Powell's evidence in support of his claims consists largely of his own testimony. See Resp. Mot. Summ. J. [#49] at 14 (pointing to Powell's own testimony as admissible evidence creating a genuine issue of material fact); id. at 15, 18 (asserting Powell was subject to unfair treatment). However, though Powell is correct his testimony can serve as competent summary judgment evidence, his subjective belief he was terminated on the basis of his race and sex is insufficient to create a genuine issue of material fact as to whether ABIC's proffered explanation for Powell's termination is pretextual. See Williams v. City of Austin, 170 F. Supp.3d 939, 954 (W.D. Tex. 2016) (citing Hornsby v. Conoco, Inc., 777 F.2d 243, 246 (5th Cir. 1985).
2. Retaliation
To establish a prima facie case for retaliation under § 2000e-3(a), the plaintiff must show (1) he engaged in a protected activity; (2) the employer took a materially adverse action against her; and (3) a causal link exists between the protected activity and the adverse action. Wheat, 811 F.3d at 705.
Powell has failed to establish a prima facie case for retaliation under § 2000e-3(a) because he has not pointed to evidence suggesting he engaged in a protected activity. Resp. Mot. Summ. J. [#49]. Moreover, as already explained above, Powell has not put forward competent summary judgment evidence creating a genuine issue of material fact as to whether ABIC's nondiscriminatory reason for firing Powell was pretextual. Id. For these reasons, the Court finds Powell's claims for retaliation must fail.
In fact, even when construed liberally in light of Powell's pro se status, it appears his complaint failed to state a claim for retaliation under § 2000e-3(a). See Am. Compl. [#7] at 3 (arguing Powell was retaliated against but failing to identify a" [p]rior complaint of discrimination" or any prior "opposition to acts of discrimination"). --------
C. ADA
The ADA prohibits an employer from discriminating against a qualified individual with a disability on the basis of that disability. 42 U.S.C. § 12112(a). Like the Title VII discrimination claims examined above, discriminatory-termination actions under the ADA based on circumstantial evidence are evaluated under the McDonnell Douglas burden shifting framework. See EEOC v. LHC Grp., 773 F.3d 688, 694 (5th Cir. 2014). The first step under the McDonnell Douglas framework requires assessing whether the plaintiff has established a prima facie case of discrimination by showing (1) he has a disability; (2) he was qualified for the job; and (3) he was subject to an adverse employment decision on account of his disability. Id. at 697.
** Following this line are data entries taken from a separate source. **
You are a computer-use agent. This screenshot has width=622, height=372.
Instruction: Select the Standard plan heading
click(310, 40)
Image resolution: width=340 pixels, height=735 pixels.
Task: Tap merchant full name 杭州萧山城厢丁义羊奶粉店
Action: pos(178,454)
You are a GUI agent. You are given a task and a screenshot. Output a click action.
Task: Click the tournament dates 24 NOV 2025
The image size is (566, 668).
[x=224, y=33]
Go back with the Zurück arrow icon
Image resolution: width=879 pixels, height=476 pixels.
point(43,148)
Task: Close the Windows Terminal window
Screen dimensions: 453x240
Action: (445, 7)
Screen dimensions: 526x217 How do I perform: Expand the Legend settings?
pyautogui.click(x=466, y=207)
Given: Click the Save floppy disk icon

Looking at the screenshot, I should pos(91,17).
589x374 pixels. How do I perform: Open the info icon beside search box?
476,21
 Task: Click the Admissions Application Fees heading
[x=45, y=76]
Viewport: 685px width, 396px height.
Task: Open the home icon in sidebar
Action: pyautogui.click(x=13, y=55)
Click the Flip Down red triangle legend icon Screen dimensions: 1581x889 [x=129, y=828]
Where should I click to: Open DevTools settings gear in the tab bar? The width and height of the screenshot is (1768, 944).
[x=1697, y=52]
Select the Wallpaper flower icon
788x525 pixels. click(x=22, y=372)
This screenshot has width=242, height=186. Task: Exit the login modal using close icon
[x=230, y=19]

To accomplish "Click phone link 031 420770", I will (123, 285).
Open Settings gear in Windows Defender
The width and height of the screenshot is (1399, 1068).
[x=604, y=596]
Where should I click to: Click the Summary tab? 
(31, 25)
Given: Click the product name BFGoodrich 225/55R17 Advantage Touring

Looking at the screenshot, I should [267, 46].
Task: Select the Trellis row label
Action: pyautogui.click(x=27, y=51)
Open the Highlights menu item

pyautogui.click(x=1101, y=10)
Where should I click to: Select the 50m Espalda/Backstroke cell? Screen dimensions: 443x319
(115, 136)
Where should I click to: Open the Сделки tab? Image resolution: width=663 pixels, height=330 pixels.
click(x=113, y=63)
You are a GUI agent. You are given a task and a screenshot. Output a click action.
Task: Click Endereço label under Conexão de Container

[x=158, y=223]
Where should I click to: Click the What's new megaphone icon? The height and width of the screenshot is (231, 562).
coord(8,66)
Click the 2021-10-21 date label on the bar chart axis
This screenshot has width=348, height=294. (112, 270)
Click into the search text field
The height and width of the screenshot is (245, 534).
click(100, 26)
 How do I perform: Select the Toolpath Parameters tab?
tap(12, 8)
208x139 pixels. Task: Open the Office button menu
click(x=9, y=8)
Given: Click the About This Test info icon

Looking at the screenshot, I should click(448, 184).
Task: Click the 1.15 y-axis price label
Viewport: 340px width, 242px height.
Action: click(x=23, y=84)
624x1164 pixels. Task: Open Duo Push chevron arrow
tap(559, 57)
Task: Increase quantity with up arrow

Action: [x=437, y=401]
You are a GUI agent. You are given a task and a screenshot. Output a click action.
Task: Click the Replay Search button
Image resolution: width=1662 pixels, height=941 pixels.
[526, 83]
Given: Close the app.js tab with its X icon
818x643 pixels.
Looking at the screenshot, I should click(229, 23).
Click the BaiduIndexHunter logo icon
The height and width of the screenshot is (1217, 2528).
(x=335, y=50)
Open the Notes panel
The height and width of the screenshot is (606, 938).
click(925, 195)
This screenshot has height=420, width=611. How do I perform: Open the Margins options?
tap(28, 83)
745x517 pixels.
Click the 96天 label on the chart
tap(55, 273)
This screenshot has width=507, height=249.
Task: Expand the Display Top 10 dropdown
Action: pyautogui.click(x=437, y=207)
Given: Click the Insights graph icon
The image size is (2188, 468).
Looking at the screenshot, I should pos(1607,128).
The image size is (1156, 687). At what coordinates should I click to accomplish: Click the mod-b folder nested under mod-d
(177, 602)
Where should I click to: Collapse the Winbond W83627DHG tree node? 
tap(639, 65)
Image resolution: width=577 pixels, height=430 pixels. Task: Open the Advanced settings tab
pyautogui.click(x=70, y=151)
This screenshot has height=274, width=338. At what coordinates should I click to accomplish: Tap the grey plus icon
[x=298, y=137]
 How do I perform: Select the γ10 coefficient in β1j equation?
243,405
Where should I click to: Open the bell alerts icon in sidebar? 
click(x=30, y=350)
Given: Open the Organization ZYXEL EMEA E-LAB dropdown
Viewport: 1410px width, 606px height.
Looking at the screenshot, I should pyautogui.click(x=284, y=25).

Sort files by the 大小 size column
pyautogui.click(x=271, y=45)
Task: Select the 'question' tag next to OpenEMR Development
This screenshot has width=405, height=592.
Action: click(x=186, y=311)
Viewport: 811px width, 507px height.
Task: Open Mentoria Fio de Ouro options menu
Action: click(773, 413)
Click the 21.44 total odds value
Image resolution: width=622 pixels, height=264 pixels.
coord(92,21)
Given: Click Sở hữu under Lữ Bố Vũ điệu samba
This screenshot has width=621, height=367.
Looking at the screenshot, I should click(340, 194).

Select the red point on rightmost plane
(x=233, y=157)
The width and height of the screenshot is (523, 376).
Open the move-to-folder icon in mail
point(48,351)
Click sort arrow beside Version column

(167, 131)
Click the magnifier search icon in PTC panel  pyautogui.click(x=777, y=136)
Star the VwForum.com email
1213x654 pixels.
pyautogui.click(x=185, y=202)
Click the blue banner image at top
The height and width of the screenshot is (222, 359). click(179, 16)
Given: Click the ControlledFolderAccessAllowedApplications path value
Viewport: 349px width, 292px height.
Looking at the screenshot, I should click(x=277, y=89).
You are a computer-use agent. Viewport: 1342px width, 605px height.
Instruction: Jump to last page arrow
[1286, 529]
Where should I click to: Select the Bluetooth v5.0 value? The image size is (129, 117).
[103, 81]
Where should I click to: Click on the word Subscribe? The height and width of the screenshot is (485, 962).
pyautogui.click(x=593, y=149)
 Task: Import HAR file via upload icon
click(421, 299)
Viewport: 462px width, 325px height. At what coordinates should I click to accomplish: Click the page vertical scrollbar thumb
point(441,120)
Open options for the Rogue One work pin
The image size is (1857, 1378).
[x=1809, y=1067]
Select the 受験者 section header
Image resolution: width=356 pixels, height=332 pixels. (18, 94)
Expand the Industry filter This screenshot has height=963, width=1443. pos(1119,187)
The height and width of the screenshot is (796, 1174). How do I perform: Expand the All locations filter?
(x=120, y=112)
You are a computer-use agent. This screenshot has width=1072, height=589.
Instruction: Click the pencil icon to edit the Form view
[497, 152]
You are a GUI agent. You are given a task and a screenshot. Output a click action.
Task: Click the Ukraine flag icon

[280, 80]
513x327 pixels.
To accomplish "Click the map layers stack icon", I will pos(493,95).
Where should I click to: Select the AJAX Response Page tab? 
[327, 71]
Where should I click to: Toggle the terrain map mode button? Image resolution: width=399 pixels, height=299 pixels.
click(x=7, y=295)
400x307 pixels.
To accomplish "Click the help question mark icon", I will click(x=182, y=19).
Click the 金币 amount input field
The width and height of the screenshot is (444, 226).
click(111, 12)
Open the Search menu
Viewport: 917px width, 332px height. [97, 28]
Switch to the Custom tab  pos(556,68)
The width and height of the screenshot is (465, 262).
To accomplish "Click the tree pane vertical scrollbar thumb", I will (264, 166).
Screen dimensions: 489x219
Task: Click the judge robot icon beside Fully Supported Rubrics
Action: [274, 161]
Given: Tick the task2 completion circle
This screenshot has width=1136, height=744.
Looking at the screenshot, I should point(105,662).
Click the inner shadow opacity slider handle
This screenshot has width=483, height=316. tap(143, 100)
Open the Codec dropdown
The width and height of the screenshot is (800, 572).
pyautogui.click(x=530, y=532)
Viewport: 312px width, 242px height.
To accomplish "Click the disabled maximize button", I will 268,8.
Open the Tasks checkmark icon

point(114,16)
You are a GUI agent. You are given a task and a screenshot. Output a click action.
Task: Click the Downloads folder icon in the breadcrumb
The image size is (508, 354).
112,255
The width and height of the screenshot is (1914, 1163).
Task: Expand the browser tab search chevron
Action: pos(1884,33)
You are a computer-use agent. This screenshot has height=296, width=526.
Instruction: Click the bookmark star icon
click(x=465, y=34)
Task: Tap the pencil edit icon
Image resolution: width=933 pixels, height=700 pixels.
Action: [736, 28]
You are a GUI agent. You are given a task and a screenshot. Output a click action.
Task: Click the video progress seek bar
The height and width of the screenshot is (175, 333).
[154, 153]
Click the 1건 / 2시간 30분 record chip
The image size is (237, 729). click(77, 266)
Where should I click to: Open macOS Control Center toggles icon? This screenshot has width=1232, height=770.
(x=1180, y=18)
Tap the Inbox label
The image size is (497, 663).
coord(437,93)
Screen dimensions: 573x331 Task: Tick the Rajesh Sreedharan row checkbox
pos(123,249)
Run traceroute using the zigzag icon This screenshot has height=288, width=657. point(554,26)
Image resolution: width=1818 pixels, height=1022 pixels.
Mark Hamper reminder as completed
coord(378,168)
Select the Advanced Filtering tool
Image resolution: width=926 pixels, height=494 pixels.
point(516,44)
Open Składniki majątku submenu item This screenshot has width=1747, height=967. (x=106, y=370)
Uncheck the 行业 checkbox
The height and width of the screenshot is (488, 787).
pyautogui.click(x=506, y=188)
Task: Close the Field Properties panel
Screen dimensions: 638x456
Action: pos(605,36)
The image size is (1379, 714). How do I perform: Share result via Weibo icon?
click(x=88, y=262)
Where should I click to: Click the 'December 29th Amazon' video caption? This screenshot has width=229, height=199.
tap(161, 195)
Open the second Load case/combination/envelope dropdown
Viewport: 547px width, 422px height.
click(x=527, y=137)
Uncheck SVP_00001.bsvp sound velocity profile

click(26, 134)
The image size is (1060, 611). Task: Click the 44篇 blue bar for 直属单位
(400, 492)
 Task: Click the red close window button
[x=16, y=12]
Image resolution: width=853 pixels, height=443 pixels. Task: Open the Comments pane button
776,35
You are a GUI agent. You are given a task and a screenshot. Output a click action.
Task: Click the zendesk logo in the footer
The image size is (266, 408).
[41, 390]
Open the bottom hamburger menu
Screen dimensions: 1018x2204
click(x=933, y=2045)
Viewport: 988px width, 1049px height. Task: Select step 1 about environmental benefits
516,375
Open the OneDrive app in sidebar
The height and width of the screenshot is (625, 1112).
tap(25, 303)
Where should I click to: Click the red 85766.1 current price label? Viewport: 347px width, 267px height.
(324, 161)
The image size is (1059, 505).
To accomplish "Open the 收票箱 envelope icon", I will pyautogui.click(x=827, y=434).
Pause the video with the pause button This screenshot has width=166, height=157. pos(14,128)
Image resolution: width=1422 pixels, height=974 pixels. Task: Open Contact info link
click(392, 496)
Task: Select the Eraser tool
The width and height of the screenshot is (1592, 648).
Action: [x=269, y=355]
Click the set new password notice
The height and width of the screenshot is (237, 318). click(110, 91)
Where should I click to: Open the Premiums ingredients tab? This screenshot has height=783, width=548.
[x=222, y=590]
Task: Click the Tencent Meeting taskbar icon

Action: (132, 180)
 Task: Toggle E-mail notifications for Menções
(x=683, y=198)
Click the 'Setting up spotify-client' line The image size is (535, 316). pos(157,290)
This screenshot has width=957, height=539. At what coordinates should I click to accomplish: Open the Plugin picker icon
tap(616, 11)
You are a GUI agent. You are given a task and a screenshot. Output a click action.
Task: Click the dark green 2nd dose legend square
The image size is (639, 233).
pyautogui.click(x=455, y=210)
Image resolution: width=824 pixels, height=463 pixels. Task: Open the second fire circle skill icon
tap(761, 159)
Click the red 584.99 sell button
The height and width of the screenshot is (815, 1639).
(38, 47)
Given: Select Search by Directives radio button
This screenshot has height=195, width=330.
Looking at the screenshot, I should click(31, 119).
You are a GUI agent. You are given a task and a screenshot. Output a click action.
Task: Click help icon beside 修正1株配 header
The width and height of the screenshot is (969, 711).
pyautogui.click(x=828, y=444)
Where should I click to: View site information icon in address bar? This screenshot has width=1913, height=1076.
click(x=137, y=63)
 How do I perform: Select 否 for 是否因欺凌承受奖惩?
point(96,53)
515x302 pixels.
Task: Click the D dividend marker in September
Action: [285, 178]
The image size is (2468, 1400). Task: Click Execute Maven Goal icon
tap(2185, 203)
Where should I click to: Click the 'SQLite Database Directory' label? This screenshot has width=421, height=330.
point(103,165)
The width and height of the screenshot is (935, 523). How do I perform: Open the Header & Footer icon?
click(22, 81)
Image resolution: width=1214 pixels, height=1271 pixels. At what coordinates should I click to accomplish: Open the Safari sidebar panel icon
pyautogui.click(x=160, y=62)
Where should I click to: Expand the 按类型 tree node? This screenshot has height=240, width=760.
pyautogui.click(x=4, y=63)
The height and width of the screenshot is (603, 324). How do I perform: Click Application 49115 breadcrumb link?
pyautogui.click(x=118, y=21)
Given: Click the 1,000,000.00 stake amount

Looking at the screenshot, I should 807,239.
Powell has failed to establish a prima facie case of discrimination because he has not shown he was subject to an adverse employment decision on account of his diabetes. ABIC has submitted summary judgment evidence indicating the decision to fire Powell was in April 2015, significantly prior to the instances of alleged discrimination complained of by Powell. Stingone Decl. at 7-8. Although Powell argues he experienced complications from diabetes "well before" April 2015, he has not pointed to any evidence suggesting he was terminated on the basis of his disability nor has he pointed to any evidence suggesting ABIC's proffered explanation for terminating Powell is unworthy of credence. See Resp. Summ. J. [#49]. Powell has therefore failed to carry his burden under McDonnell Douglas.
In sum, the Court finds Powell has not pointed to evidence creating a genuine issue of material fact as to his claims under the ADA.
Conclusion
Powell has failed to carry his burden of demonstrating a genuine issue of material fact exists with respect to either his Title VII or his ADA claims.
Accordingly,
IT IS ORDERED that ABIC's Motion for Summary Judgment [#44] is GRANTED; and
IT IS FURTHER ORDERED that Powell's Motion for Extension of Time to Complete Discovery [#48] is DENIED.
SIGNED this the 1st day of March 2018.